Epstein's death is the subject of four federal investigations, including by the Justice Department's inspector-general and the FBI.
Attorney-General William Barr said there were "serious irregularities" in how prison officials handled his supervision.
The conspiracy theories surrounding Epstein's death were fuelled in part by a paucity of information from Bureau of Prison officials since his body was discovered.
The bureau issued one terse statement with little information about the circumstances of his death and has not given any information about Epstein's earlier apparent suicide bid.
Epstein had pleaded not guilty to his various charges and been denied bail.
Prosecutors in Manhattan said he lured dozens of underage girls into giving him erotic massages and engaging in other sexual acts in the early 2000s at his mansions in New York City and Palm Beach, Florida.
Ms Ghislaine Maxwell, 57, whose name emerged in connection with a previous case against Epstein, has not been charged and has denied any wrongdoing.
Girls interviewed as part of that previous case, in Palm Beach, Florida, repeatedly described Ms Maxwell as the coordinator of Epstein's sex-trafficking operation.
Ms Maxwell's whereabouts have been something of a mystery for some time. More than a decade ago, police in Palm Beach sought unsuccessfully to interview her about the allegations against Epstein.
In the intervening years, Ms Maxwell has spent time living in London, New York and Paris, as well as on a variety of vessels in the Caribbean, and with friends in Southern California and Massachusetts, according to her friends and business associates and law enforcement officials.
The New York Post last Thursday published photos of Ms Maxwell sitting earlier in the week on the outdoor patio of an In-N-Out burger joint in the Universal City area of Los Angeles.
She was reading a book titled The Book Of Honour: The Secret Lives And Deaths of CIA Operatives.
According to Ms Maxwell's neighbours in Hickory Hill, Massachusetts, the Paris-born, Oxford-educated, New York socialite moved into a US$2.5 million (S$3.5 million) home on a 65,000 sq ft parcel of land in Sharksmouth Estate some time after the property changed hands in 2016.

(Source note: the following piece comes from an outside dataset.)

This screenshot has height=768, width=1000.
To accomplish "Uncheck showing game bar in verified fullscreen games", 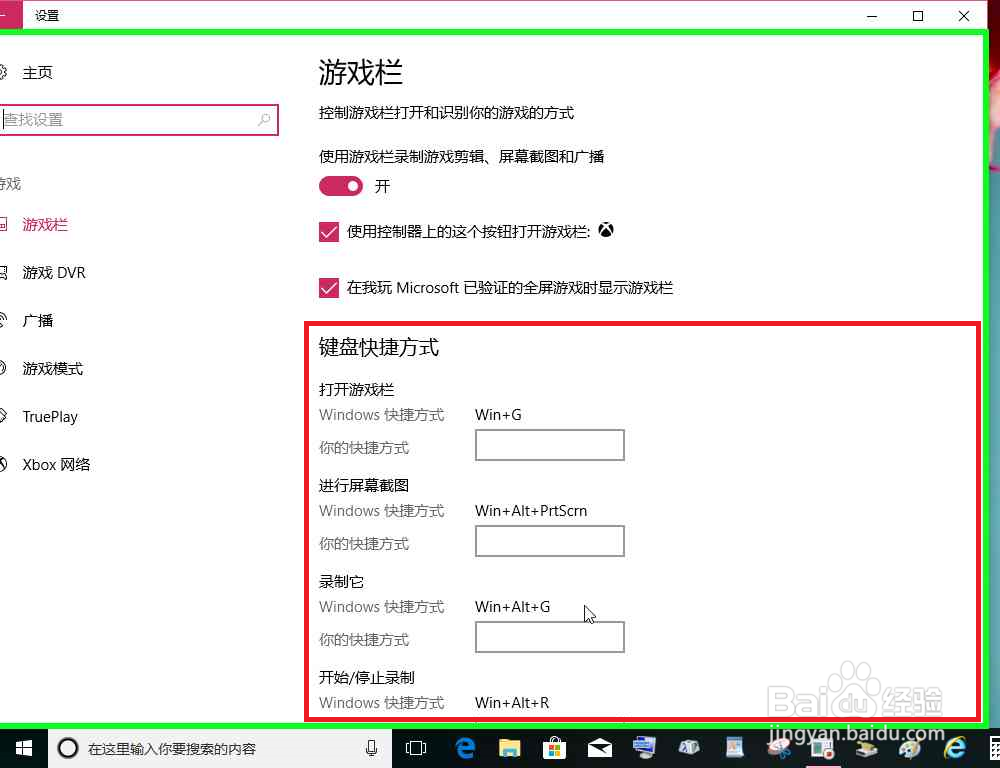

The wooded, waterfront estate where Ms Maxwell apparently lived with a friend is exceptionally secluded - which perhaps explains its appeal to a woman alleged to have helped procure underage girls for Epstein.
Neighbours said she lived there with Mr Scott Borgerson, chief executive of CargoMetrics Technologies and an ocean conservation activist. In an interview last Wednesday, Mr Borgerson, a former Coast Guard officer, declined to say whether Ms Maxwell had lived there with him.
"My private life is my private life," he said, adding that he was glad to be home with his cat after a tiring work trip. In a text message, he commented on how, in the echo chamber of the Internet, "a rumour like this can go crazy so quickly".
Ms Maxwell went by "G" rather than her distinctive first name, neighbours said, and took walks to the waterfront, but kept largely to herself.
Meanwhile, a New York woman last Wednesday sued Ms Maxwell and three unnamed women who she said also allegedly recruited and groomed girls for Epstein.
The Justice Department has indicated that it will investigate Epstein's alleged co-conspirators.